Abstract
Purpose: :
The purpose of this study was to assess suprachoroidal delivery of beta-blockers, FITC-dextrans (40 and 150 kDa), an MRI contrast agent (Gd-DTPA), and sodium fluorescein (NaF) using LC-MS/MS, spectrofluorometry, noninvasive MRI, and noninvasive Fluorotron spectrofluorometry, respectively.
Methods: :
A mixture of 8 beta-blockers, FITC-dextrans, sodium fluorescein, and Gd-DTPA were injected into the suprachoroidal space of excised New Zealand white rabbit eyes using a 26 G needle with a small tapering head (3/8").

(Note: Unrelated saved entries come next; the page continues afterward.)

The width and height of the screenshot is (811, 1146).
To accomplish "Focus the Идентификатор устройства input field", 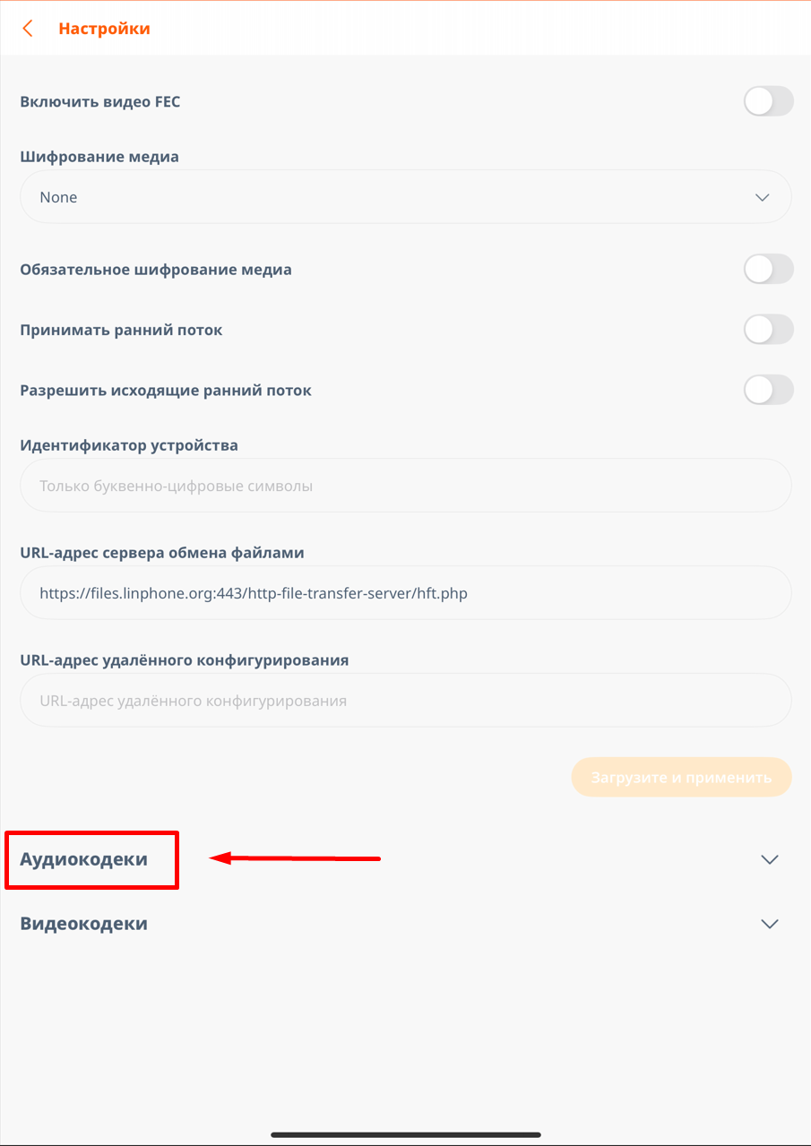I will (x=405, y=486).
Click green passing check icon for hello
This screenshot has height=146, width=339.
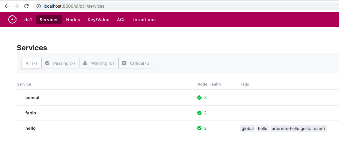point(199,128)
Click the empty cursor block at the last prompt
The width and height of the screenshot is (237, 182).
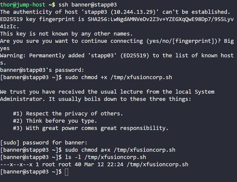[66, 172]
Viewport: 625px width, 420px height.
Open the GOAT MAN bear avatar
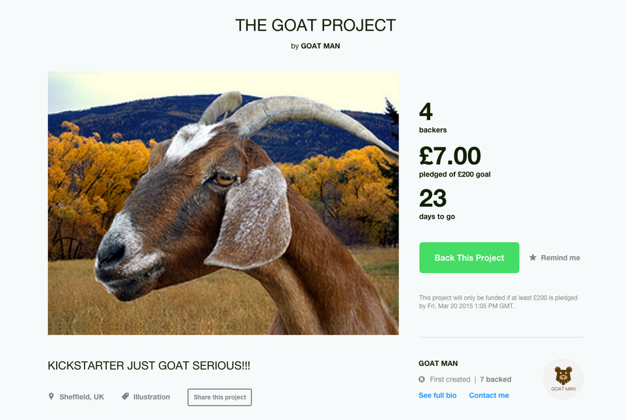point(563,379)
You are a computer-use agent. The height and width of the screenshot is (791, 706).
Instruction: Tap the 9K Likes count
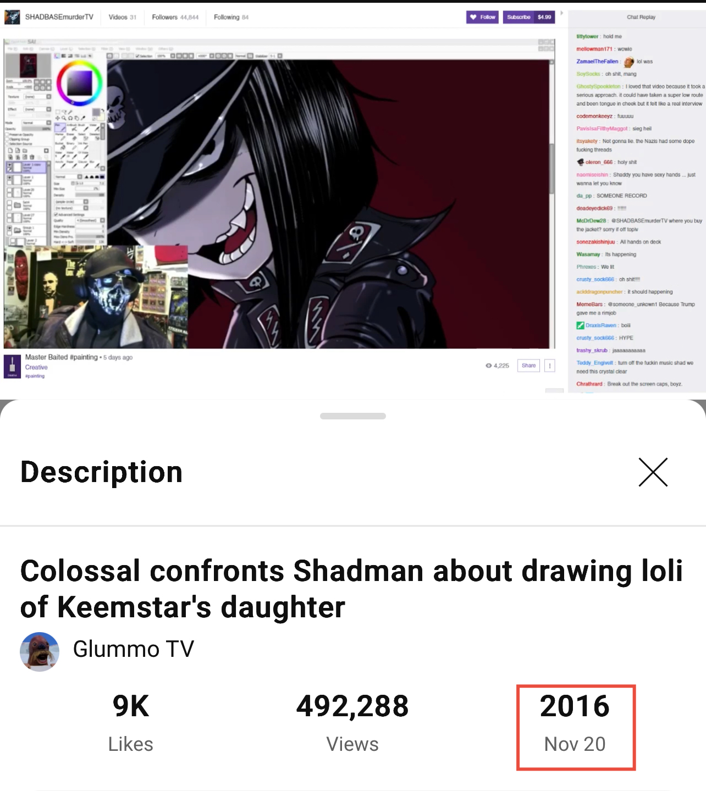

Eyes were incubated in a water bath at 37 0C for up to 3 hours. At the end of 1 and 3 hours, eyes were dissected and various ocular tissues were isolated for beta-blocker and FITC-dextran analysis. For MRI scans rabbit eyes were positioned in an MRI scanner (4.7 T Biospin; Bruker, Billerica, MA) and images were acquired using an adiabatic spin-echo imaging sequence. For sodium fluorescein studies, at 1 and 3 hours following suprachoroidal, intravitreal, or intracameral injections, scans were acquired noninvasively using a Fluorotron Master.
Results: :
Suprachoroidal injections localized the delivery of all solutes largely to the back of the eye, with the drug delivery to the anterior segment being much lower. Beta-blockers as well as FITC-dextrans were localized more to the dosed side when compared to the opposite side in sclera, choroid-RPE, retina, and vitreous. These differences were greater for FITC-dextrans compared to beta-blockers. MRI analysis, while showing drug localization more in the back of the eye tissues, was not sensitive enough to clearly distinguish the differences in tissue drug concentrations between the dosed and undosed sides. With an increase in drug lipophilicity, drug levels in choroid-RPE, retina, and aqueous humor generally increased, with some exceptions. In the vitreous humor, on the other hand, the drug levels declined with an increase in drug lipophilicity. Suprachoroidal injection of sodium fluorescein showed greater signal localization to the choroid and retina at 1 and 3 hours post injection, when compared to intravitreal and intracameral injections.
Conclusions: :
Suprachoroidal injections allow localized delivery to choroid-RPE and retina for small as well as large molecules. Suprachoroidal drug delivery to the vitreous declines with an increase in drug lipophilicity. At least up to 3 hours, drug delivery differs between the dosed and opposite sides following suprachoroidal injections.